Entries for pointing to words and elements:
-----
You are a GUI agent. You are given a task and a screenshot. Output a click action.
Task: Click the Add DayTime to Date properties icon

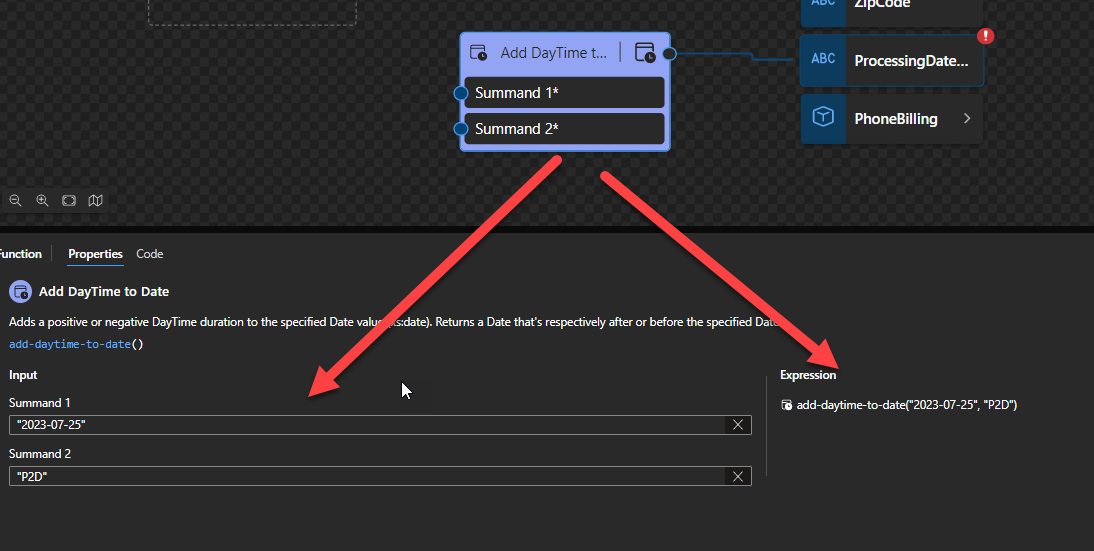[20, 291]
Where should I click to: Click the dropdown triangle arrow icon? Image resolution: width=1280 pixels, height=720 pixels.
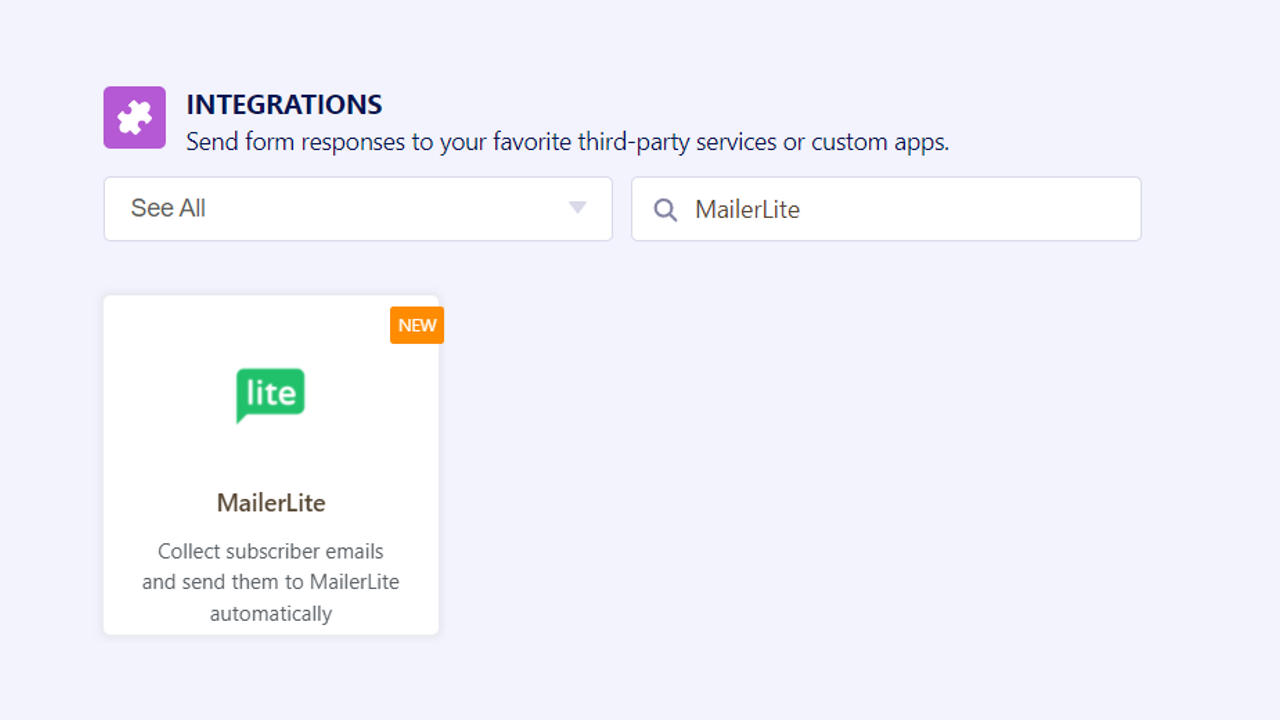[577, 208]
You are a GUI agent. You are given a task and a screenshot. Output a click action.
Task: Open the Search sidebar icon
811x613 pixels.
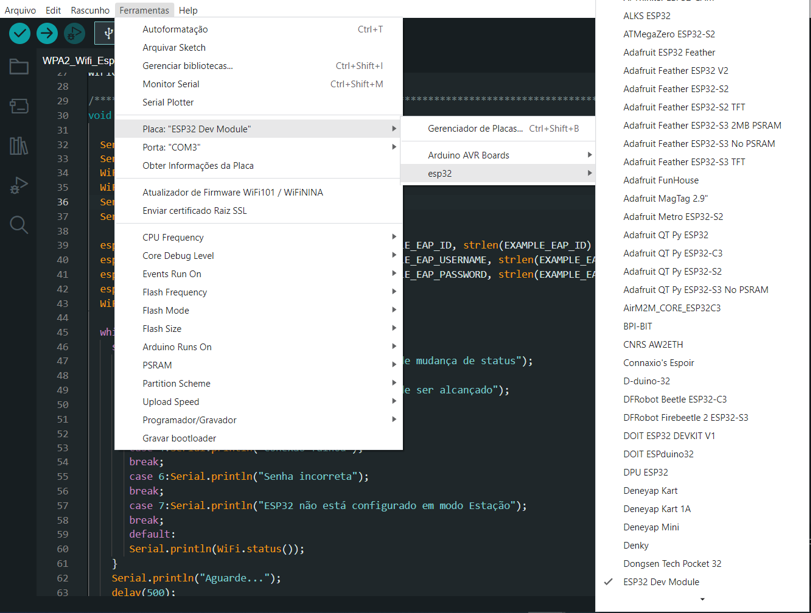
-----
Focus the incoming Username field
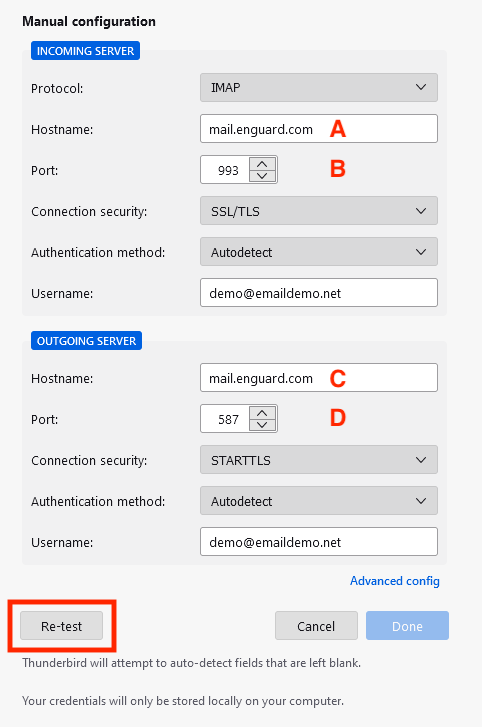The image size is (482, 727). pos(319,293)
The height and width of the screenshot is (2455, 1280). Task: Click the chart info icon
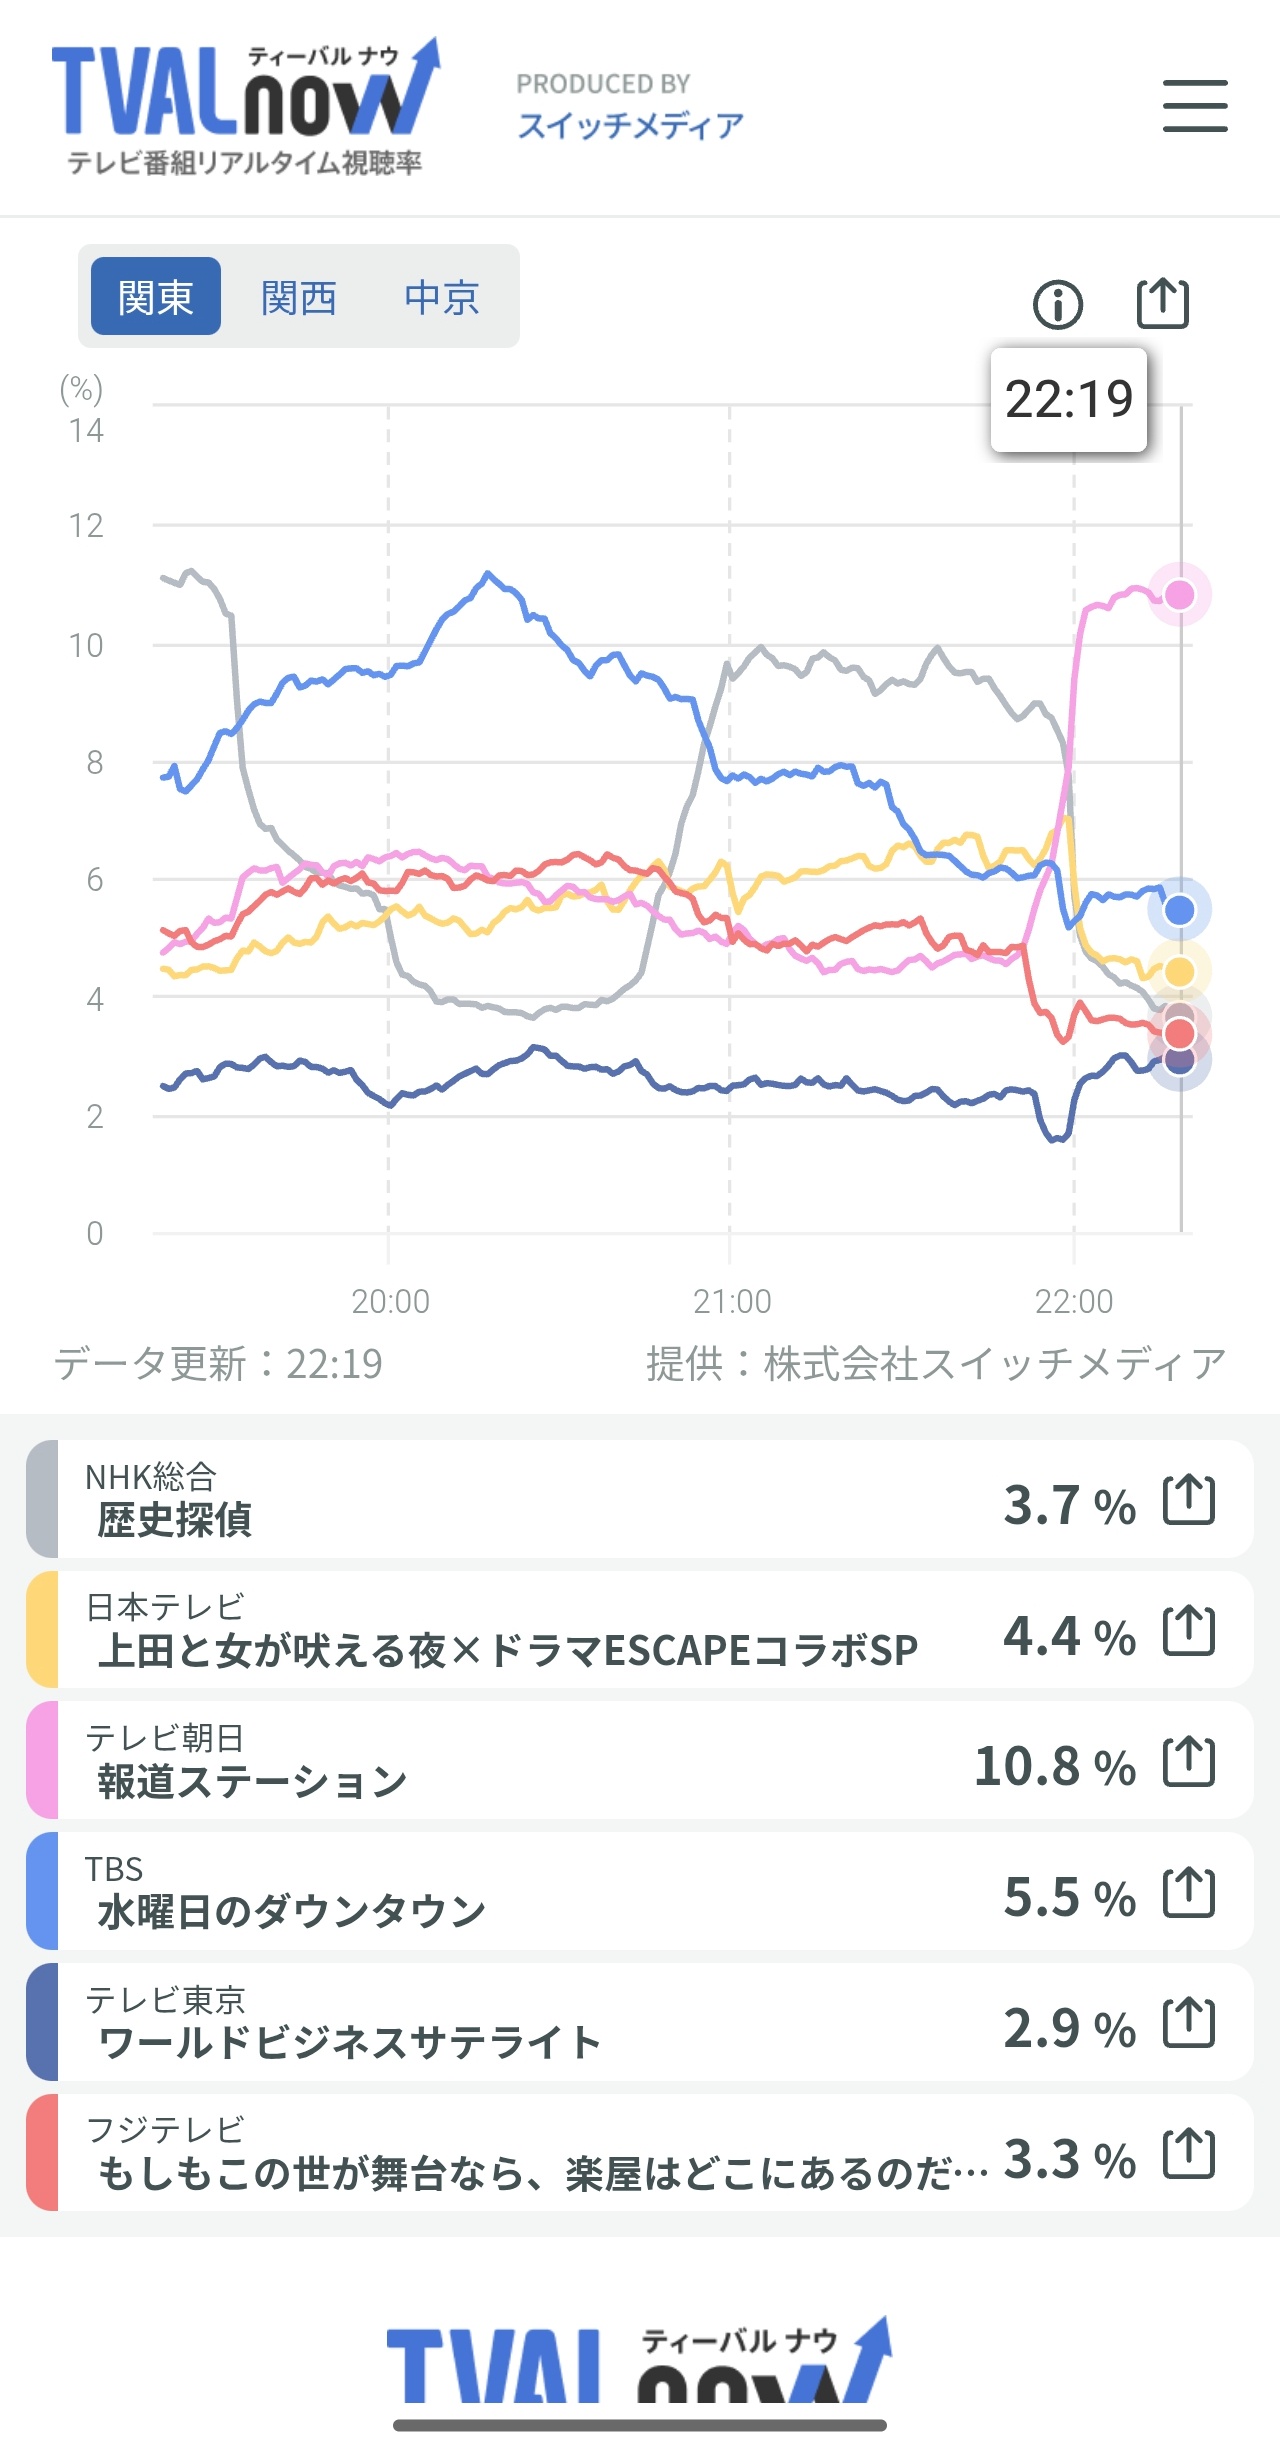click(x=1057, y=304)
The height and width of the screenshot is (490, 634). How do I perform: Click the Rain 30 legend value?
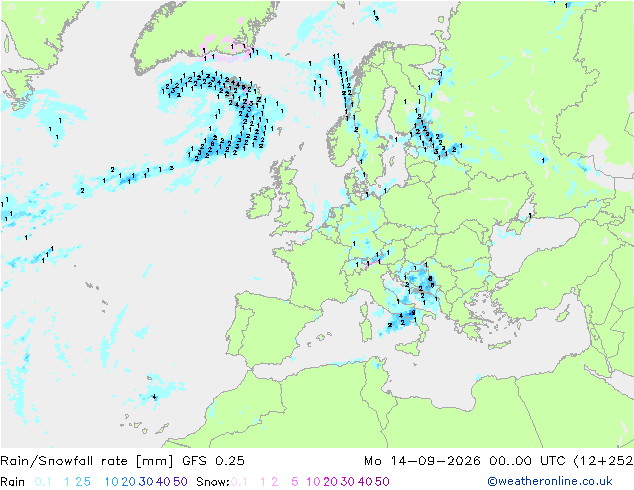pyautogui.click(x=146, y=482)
-----
▶ **YOUR GOAL**: Please count the lines above that contain the string "width" and give only the number.

▶ **SOLUTION FOR THIS PROBLEM**: 3